In the upper right menu, two more options are displayed: the AFC and the Branching analysis. We might want to look at the distribution of many features in the corpus and thus get an overview of how the partitions are associated/distinguished on the ground of these features. This overview can be obtained with the AFC tool (Factorial Analysis of Correspondences) that distinguishes along the axes the texts according to their features. I will first propose an example and then comment on it.
The percentages given on the upper right corner correspond to the amount of information shared by each axis: the first one is the horizontal one, so the associations and oppositions along this dimension are the strongest ones: here we clearly see a generational divide, with the younger talking about social themes, clearly distinguished from the more “national” approach of the older. The second level of analysis is the vertical axis, that somehow associates two women (the Queen and Kate Middleton) vs two men (Prince William and Prince Philip). It is worth mentioning that the importance of the association/opposition depends on how fare the words/texts are from the center of the graphic, relatively to the dimension analyzed.

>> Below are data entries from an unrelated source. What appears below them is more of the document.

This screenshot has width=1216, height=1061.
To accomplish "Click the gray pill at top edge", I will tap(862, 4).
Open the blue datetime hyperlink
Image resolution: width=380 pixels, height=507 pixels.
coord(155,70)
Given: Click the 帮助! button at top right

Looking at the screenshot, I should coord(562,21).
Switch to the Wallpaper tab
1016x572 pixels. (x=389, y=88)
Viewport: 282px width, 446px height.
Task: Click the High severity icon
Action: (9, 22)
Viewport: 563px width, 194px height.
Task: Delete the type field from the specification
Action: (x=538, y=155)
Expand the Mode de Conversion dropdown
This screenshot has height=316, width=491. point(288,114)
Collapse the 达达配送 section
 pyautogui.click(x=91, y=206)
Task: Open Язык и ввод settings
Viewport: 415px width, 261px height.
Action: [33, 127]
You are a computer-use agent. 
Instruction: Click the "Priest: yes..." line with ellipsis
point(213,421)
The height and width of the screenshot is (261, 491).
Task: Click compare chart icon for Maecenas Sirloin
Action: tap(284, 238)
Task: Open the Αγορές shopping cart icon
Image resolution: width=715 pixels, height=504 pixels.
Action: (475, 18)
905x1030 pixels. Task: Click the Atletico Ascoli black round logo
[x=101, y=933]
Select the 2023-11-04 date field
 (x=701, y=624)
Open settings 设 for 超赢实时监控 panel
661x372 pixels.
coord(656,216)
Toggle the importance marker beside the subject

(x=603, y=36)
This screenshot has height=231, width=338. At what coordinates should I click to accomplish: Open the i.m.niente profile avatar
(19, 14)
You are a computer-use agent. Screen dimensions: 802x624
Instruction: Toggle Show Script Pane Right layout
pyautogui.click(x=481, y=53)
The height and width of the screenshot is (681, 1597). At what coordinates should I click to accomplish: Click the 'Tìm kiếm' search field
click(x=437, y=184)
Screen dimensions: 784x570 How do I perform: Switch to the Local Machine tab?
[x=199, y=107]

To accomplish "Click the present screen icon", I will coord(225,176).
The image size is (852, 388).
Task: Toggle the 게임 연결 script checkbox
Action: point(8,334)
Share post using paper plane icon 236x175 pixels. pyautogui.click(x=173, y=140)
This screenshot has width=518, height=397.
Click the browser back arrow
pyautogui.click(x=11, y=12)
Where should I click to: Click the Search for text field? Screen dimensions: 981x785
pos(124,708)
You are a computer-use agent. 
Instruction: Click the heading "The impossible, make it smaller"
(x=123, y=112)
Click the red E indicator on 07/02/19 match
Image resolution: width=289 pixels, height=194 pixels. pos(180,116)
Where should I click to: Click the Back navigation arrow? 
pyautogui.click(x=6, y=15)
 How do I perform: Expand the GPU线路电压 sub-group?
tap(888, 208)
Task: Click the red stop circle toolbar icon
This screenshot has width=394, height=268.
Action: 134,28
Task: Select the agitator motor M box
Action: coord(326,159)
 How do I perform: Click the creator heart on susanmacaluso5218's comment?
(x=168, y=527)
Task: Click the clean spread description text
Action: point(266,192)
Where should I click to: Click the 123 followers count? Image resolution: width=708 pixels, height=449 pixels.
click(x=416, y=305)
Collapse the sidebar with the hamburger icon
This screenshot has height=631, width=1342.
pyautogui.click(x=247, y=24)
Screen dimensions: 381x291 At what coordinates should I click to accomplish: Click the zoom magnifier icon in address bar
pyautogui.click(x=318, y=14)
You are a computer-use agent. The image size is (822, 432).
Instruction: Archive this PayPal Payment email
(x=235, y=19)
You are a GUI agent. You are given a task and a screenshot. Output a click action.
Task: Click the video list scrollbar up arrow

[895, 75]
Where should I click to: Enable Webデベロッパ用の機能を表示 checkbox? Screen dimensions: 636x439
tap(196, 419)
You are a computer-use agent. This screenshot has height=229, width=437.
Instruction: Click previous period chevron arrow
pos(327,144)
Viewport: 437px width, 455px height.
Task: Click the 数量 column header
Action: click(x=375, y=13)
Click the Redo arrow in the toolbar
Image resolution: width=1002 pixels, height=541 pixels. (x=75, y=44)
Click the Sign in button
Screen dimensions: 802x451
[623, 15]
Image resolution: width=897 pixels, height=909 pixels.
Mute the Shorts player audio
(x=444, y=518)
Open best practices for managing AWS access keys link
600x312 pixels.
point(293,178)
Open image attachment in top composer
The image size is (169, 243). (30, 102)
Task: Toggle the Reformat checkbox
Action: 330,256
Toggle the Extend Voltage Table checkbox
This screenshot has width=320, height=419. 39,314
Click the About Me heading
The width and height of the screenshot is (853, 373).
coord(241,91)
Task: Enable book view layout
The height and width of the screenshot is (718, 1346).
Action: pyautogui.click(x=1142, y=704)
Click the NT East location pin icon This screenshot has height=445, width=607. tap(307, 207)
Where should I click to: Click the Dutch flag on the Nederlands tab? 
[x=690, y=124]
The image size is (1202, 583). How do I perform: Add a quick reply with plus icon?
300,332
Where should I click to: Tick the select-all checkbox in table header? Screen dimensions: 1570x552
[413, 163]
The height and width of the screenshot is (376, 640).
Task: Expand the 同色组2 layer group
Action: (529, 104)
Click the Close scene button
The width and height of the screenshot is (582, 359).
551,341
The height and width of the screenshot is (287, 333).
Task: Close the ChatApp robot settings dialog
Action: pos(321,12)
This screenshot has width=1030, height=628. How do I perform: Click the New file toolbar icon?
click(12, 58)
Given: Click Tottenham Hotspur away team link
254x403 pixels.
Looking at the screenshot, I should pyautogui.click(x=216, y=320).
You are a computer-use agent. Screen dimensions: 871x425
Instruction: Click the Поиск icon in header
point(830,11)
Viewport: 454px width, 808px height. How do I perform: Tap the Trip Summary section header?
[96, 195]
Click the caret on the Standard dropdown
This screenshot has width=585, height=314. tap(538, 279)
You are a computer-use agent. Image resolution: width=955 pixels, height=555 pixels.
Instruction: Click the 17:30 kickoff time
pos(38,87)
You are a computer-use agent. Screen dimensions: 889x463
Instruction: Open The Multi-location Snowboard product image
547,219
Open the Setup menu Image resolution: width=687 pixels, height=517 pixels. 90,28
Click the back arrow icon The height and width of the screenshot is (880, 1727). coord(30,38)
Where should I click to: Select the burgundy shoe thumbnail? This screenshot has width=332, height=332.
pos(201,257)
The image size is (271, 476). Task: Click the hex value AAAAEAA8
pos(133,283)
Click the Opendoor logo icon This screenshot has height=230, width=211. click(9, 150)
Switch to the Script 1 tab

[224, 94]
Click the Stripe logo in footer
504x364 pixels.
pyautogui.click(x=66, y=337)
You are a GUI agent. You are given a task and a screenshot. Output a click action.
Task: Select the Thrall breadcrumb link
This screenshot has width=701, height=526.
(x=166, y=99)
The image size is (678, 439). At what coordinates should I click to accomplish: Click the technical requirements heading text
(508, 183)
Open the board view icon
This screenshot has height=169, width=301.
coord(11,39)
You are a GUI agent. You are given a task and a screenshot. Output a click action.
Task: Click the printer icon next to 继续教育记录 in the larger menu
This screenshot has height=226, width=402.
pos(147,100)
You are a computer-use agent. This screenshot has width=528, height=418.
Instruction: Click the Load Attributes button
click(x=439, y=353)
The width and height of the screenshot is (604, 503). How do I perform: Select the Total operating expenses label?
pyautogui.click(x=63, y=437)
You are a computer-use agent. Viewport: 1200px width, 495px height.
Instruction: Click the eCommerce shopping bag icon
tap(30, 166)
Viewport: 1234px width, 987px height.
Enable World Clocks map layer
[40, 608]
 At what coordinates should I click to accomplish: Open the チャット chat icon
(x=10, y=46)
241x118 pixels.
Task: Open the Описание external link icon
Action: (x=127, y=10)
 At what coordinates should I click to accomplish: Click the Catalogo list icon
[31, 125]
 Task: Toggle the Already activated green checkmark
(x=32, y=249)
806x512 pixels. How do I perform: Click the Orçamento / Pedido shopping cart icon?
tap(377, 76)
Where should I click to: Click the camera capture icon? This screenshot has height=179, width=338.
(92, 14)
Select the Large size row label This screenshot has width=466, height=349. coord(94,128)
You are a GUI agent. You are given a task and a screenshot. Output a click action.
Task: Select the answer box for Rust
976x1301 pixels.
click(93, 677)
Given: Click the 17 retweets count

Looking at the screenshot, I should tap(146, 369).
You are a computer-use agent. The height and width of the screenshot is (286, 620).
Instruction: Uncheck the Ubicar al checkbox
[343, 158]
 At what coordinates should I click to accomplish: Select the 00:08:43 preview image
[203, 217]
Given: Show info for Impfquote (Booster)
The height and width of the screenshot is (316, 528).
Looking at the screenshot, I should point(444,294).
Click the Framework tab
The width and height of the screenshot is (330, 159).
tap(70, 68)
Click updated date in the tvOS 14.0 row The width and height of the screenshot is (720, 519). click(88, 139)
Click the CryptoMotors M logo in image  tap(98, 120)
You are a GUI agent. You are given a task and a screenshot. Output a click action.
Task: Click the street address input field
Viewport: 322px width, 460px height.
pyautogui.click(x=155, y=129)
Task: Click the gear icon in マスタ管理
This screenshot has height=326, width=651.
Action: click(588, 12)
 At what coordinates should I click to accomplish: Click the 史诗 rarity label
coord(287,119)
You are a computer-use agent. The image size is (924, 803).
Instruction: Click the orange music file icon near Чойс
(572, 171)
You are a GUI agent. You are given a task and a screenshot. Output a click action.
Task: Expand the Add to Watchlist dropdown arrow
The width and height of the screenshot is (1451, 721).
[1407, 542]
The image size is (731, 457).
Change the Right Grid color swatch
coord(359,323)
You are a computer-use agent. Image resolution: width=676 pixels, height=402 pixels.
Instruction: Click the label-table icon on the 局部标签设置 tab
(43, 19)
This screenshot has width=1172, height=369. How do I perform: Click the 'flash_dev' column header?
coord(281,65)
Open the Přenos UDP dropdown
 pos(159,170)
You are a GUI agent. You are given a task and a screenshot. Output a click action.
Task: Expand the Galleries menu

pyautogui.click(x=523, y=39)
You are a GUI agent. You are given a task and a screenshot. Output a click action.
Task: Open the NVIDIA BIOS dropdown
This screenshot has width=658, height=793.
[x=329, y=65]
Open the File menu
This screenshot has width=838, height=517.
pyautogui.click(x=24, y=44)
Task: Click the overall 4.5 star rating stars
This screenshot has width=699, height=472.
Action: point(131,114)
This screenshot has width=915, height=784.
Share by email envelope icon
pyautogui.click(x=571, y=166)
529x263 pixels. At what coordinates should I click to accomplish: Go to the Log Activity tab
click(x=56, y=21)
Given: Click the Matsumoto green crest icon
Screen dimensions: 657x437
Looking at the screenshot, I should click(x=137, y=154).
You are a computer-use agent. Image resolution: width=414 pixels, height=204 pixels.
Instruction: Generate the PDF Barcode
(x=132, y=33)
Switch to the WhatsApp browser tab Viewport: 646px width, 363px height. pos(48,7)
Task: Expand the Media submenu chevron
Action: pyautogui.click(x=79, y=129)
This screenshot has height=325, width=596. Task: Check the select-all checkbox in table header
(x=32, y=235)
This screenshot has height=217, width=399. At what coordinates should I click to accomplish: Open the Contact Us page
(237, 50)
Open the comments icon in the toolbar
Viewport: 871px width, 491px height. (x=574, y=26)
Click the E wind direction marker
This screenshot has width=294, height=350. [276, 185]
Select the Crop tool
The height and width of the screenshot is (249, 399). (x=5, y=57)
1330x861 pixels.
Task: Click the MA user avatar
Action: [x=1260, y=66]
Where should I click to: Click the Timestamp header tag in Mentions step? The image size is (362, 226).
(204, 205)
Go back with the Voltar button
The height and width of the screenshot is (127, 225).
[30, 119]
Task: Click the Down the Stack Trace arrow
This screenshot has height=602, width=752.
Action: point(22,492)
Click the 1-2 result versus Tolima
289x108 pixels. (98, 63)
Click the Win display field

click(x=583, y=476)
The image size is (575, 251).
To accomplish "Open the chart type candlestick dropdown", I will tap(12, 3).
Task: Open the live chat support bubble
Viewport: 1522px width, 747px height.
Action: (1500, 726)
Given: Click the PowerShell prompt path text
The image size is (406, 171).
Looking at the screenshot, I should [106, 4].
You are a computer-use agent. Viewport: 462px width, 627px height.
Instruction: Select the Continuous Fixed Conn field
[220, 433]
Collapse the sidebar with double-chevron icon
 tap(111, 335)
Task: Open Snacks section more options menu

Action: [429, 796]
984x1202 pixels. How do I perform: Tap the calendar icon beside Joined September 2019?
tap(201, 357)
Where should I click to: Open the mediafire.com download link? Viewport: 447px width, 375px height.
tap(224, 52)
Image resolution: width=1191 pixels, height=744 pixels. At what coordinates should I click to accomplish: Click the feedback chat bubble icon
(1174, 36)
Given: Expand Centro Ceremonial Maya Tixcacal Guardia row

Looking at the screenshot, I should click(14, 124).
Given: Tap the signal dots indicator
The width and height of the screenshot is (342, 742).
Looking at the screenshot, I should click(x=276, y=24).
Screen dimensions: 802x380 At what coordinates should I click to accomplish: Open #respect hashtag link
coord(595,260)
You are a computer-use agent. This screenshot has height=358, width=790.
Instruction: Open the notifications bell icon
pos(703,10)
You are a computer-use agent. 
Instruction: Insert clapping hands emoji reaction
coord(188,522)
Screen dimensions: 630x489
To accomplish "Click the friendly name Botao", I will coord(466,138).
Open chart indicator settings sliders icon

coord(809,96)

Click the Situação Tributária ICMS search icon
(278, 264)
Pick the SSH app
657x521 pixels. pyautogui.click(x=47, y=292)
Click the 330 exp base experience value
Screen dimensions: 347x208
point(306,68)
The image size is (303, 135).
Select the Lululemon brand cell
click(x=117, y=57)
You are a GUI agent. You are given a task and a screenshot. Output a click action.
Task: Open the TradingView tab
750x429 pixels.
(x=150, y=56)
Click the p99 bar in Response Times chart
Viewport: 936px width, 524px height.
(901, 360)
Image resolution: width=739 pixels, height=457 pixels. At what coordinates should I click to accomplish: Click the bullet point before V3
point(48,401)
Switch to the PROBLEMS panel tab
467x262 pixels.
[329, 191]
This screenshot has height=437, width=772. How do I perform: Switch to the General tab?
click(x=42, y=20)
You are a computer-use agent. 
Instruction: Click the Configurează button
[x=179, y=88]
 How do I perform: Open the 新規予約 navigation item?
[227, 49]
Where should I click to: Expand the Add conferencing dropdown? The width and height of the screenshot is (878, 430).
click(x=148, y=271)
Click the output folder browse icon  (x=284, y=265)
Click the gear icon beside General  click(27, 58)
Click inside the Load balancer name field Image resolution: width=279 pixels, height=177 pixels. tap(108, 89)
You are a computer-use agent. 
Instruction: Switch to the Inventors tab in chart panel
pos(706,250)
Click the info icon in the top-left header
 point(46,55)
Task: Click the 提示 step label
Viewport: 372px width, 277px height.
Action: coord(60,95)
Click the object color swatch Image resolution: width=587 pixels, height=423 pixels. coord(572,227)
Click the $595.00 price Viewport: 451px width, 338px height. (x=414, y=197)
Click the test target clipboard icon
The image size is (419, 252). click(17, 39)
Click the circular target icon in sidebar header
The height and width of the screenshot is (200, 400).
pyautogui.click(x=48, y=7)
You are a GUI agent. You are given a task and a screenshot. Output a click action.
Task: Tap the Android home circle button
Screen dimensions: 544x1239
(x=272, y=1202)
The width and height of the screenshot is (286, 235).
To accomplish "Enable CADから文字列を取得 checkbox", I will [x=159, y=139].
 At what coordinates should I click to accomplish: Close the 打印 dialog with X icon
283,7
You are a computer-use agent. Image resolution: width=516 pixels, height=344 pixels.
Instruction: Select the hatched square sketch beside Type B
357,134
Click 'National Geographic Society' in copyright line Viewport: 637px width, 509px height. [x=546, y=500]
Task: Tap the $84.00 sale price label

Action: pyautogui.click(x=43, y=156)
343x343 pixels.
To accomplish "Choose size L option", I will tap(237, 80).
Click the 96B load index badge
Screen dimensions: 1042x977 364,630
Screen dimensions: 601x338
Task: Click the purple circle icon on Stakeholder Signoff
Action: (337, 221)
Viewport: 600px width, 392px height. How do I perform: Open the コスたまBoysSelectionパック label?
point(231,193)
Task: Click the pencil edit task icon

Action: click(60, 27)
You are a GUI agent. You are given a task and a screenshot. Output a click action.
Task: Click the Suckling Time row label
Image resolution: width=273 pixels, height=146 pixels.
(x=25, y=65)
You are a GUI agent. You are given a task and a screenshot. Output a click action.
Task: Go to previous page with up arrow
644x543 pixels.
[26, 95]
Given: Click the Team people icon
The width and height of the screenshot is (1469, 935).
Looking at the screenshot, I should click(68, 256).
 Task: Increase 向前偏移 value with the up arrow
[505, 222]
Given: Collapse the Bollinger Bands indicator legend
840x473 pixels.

As we already saw in the previous post, the tree analysis allows to display the same information about proximity and distance of the partitions or the words without focusing on the other component. If we chose the columns (texts), we then get a very similar result as we saw in the previous post.
I think we got an overview of the main functionalities of HyperbaseWeb. If you want to play around, you might consider starting with one of the many corpora publicly available in the library. For English you have Queen Elizabeth II Christmas speeches (a subset of ours) and various presidential speeches of the US. For French, many many more!